Bundesverwaltungsgericht L515 2272974-2

L515 2272974-2Federal Administrative CourtJan 31, 2024

Regest

Berichtigung der Entscheidung

Full text

Bundesverwaltungsgericht L515 2272974-2

  • Dokumenttyp: Entscheidungstext
  • Entscheidungsdatum: 31.01.2024
  • ECLI: ECLI:AT:BVWG:2024:L515.2272974.2.00

Spruch

L515 2272974-2/6Z

BESCHLUSS

Das Bundesverwaltungsgericht hat durch den Richter Mag. H. LEITNER als Einzelrichter beschlossen:

A) Der ho. Beschluss vom 29.1.2024, GZ: L515 2272974-2/4E (irrtümlich L515 2272974-1/4E) betreffend XXXX (alias XXXX alias XXXX alias XXXX alias XXXX alias XXXX alias XXXX alias XXXX alias XXXX alias XXXX alias XXXX ) am XXXX geb., StA. der Republik Georgien, wird von Amts wegen gem. § 62 Abs. 4 AVG 1991, BGBl. I Nr. 51/1991 idgF dahingehend berichtigt, dass der Einleitungssatz des Spruches wie folgt zu lauten hat:

„In dem amtswegig eingeleiteten Verfahren über die durch den mündlich verkündeten Bescheid des Bundesamtes für Fremdenwesen und Asyl vom 23.1.2024, Zl. XXXX erfolgte Aufhebung des faktischen Abschiebeschutzes betreffend XXXX (alias XXXX alias XXXX alias XXXX alias XXXX alias XXXX alias XXXX alias XXXX alias XXXX alias XXXX alias XXXX ) am XXXX geb., StA. der Republik Georgien, hat das Bundesverwaltungsgericht durch den Richter Mag. H. LEITNER beschlossen:“

B) Die Revision ist gem. Art. 133 Abs. 4 B-VG nicht zulässig.

Begründung

Begründung:

I. Das Bundesverwaltungsgericht hat erwogen:

1. Feststellungen:

Im genannten Einleitungssatz traten Übertragungsfehler auf.

2. Beweiswürdigung:

Der festgestellte Sachverhalt steht aufgrund der außer Zweifel stehenden Aktenlage fest.

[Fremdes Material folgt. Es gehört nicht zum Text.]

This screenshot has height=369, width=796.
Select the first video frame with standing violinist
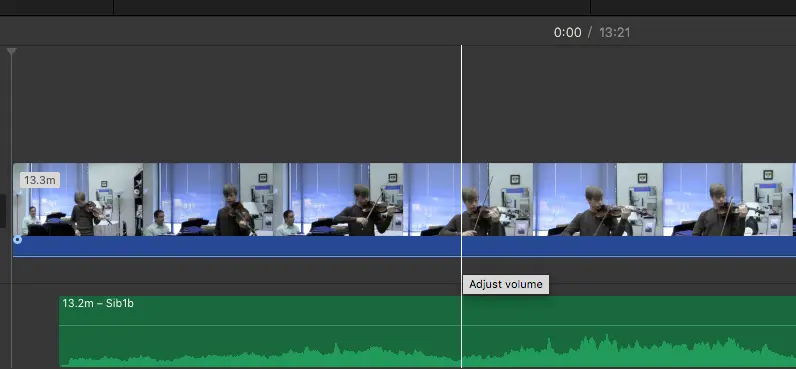click(78, 199)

3. Rechtliche Beurteilung:

Zu A) Amtswegige Korrektur

Gemäß dem im gegenständlichen Verfahren anwendbaren § 62 Abs. 4 AVG kann das ho. Gericht Schreib- und Rechenfehler oder diesen gleichzuhaltende, offenbar auf ein Versehen beruhende Unrichtigkeiten jederzeit von Amts wegen berichtigen.

Im genannten Beschluss befindet sich ein in § 62 Abs. 4 AVG genannter Fehler. Dieser wird hiermit im Interesse der Rechtssicherheit amtswegig berichtigt.

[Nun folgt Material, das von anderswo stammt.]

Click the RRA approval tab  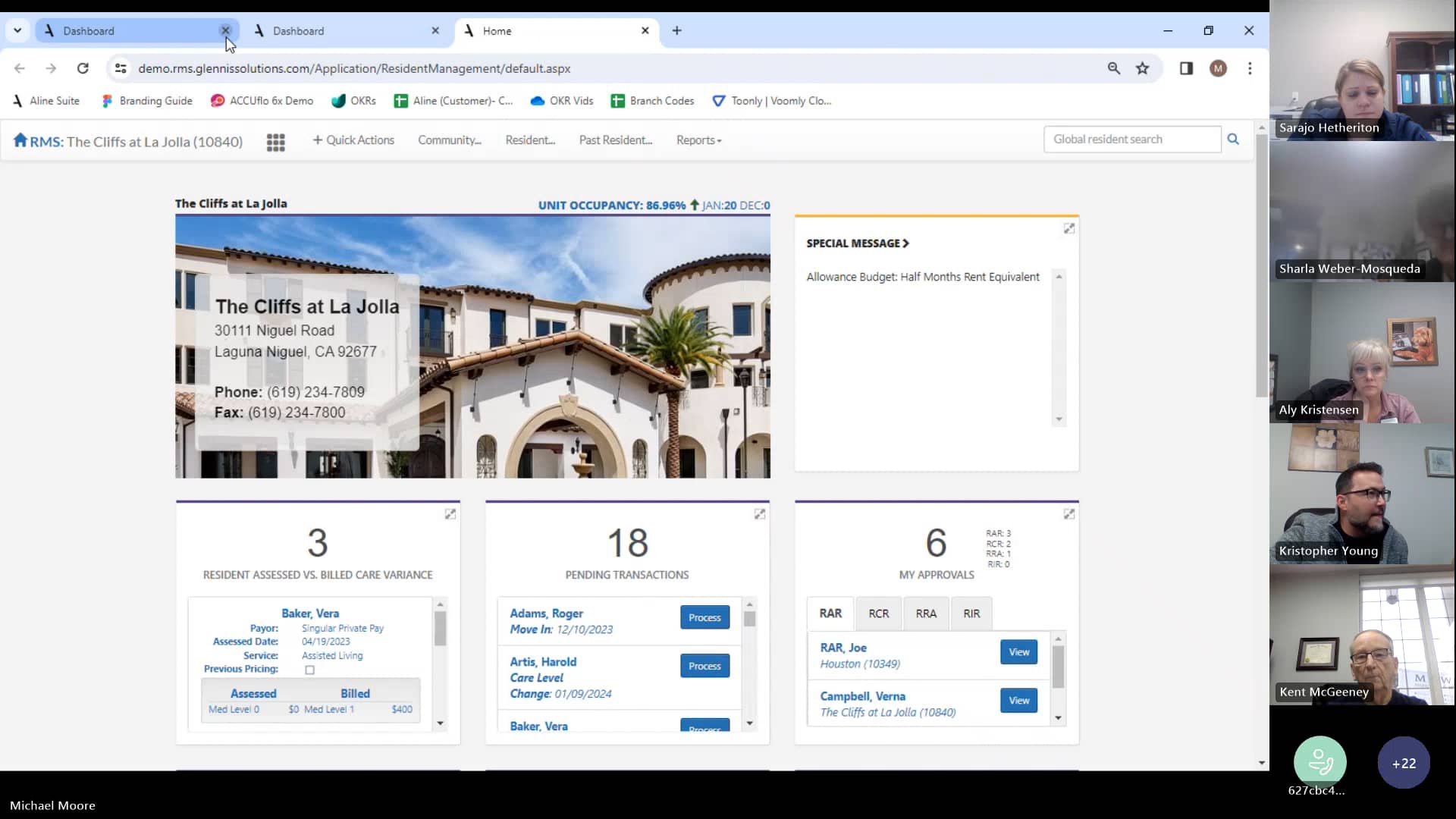tap(925, 613)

Der Vollständigkeit halber sei darauf hingewiesen, dass sich durch den gegenständlichen Beschluss am normativen Inhalt des genannten Erkenntnisses nichts ändert.

Zu B) Unzulässigkeit der Revision:

Gemäß § 25a Abs. 1 VwGG hat das Verwaltungsgericht im Spruch seines Erkenntnisses oder Beschlusses auszusprechen, ob die Revision gemäß Art. 133 Abs. 4 B-VG zulässig ist. Der Ausspruch ist kurz zu begründen.

Die Revision ist gemäß Art. 133 Abs. 4 B-VG nicht zulässig, weil die Entscheidung nicht von der Lösung einer Rechtsfrage abhängt, der grundsätzliche Bedeutung zukommt. Weder weicht die gegenständliche Entscheidung von der bisherigen Rechtsprechung des Verwaltungs-gerichtshofes ab, noch fehlt es an einer Rechtsprechung; weiters ist die vorliegende Rechtsprechung des Verwaltungsgerichtshofes auch nicht als uneinheitlich zu beurteilen. Auch liegen keine sonstigen Hinweise auf eine grundsätzliche Bedeutung der zu lösenden Rechtsfrage vor.

Das ho. Gericht wich nicht von der einheitlichen Judikatur des VwGH zu Auslegung des § 62 Abs. 4 AVG ab (vgl. Hengstschläger/Leeb, AVG § 62, Rz 40 ff mwN auf die höchstgerichtliche Judikatur).